I don't love being single but nor do I not love it, it just is the status quo and has been the status quo for so long now, I'm completely used to it and can't even imagine being in a relationship. The idea of being old(er) and alone scares me though. I don't want to spend all of my life alone (I'm 32), particularly after DS leaves when's older (six).

apostropheuse · 26/11/2012 00:29

Having children and grandchildren - and working full time - means that I am not really ever alone. In fact I crave being alone sometimes. I went away for a few days on my own recently and absolutely loved it. I will definitely do it again.

I suppose, to be fair, I may feel differently about being single if I didn't have my family.

OP posts:
CrispyHedgehog · 26/11/2012 00:35

I like being single. Its been really good to have time to reflect on past mistakes and find out who I really am after a lifetime of being someones daughter/girlfriend/wife/mum etc.

I don't miss sex or companionship for the moment, that might change in the future, who knows? And if it does, maybe I'll have a rethink.

I'm very glad I don't I have a bastard to leave :o

FayeKorgasm · 26/11/2012 01:58

Having been married to and divorced from a total bastard, I do understand the sentiment of the OP.

However, I am now married to the kindest, funniest most generous man. They are out there. I had to wait until I was 42 to meet him though.

My son is a good one too, but I suppose I would say that. Grin

AdoraJingleBells · 26/11/2012 02:56

Good for you OP, I enjoyed it for a long I'm too when I was younger. Confused a lot of people, but I was happy so it didn't matter. I hope you continue to enjoy your lifeThanks

Jahan · 26/11/2012 03:11

Is this a boast thread?
[Kicks snoring dh]

OneHandWavingFree · 26/11/2012 03:32

Adora I'm intrigued by your use of the past tense. Did you stop being single, or stop enjoying it?

I hope you don't mind me asking.

Morloth · 26/11/2012 05:38

What AnyFucker says.

DH is one of the goodun's (well I think so anyway).

But if I found myself single I would be staying that way and having lots of friends with benefits.

He snores, he farts, he puts the fucking dishes on top of the dishwasher, I wouldn't be without him, but I wouldn't seek to replace him either.

Enjoy yourself.

What's that saying? A woman needs a man like a fish needs a bicycle.

They are a nice to have (if you are in the mood) but hardly necessary for long term happiness.

My mum has been single for the last 20 years.
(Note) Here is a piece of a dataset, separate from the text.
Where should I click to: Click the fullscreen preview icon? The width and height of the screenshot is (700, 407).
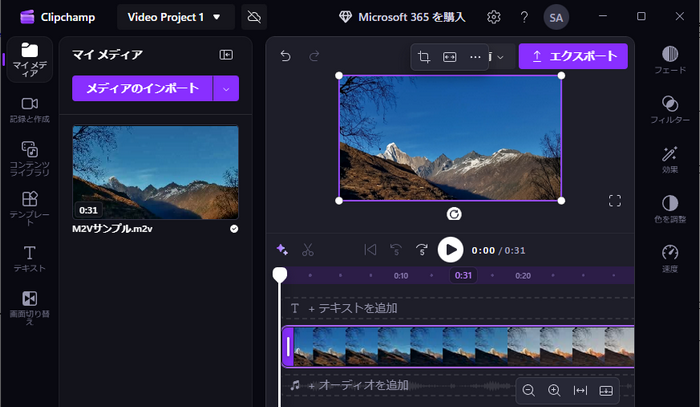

She is very rarely alone, in fact she goes on holidays to try and get away a bit.

bradywasmyfavouriteking · 26/11/2012 07:32

I don't think being in a couple is for everyone. I like being married but then dh isn't a bastard.
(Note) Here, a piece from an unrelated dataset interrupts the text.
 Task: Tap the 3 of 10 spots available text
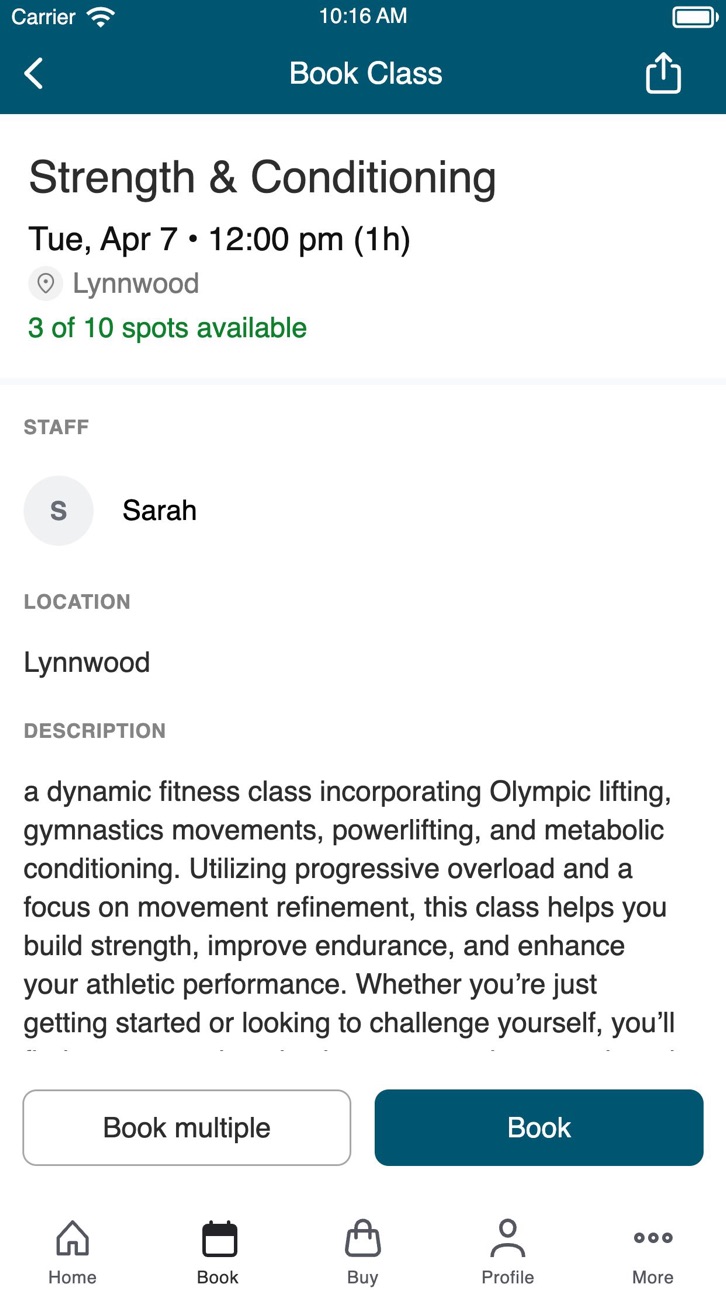(167, 328)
I would prefer to be single than with a bastard.

JakeBullet · 26/11/2012 07:52

One of the most liberating moments of my life was when I acknowledged that I didn't want to be in a relationship or need one. I love being single most of the time, I have good friends.

I am not looking for a friend with benefits either as my past means I just don't enjoy sex (counselling going on+++). I am not ever going to make myself have sex again just to keep a man happy.
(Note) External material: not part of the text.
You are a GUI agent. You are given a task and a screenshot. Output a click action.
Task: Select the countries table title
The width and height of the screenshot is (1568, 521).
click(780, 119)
MrsWolowitz · 26/11/2012 07:57

This reply has been deleted

Message withdrawn at poster's request.

impty · 26/11/2012 09:29

Well my DH is a good one too.

But the saddest thing I ever saw was my divorced mum lurching from one relationship to another whilst declaring herself a strong woman.

I loved being single. If anything was to separate me and my DH then being single would be fine by me!

Trills · 26/11/2012 09:34

I don't have a bastard to leave either.

No because I'm single, but because I don't live with a bastard.

Nobody could ever be unreasonable for being glad they didn't live with a bastard - that's kind of implied when you say "bastard".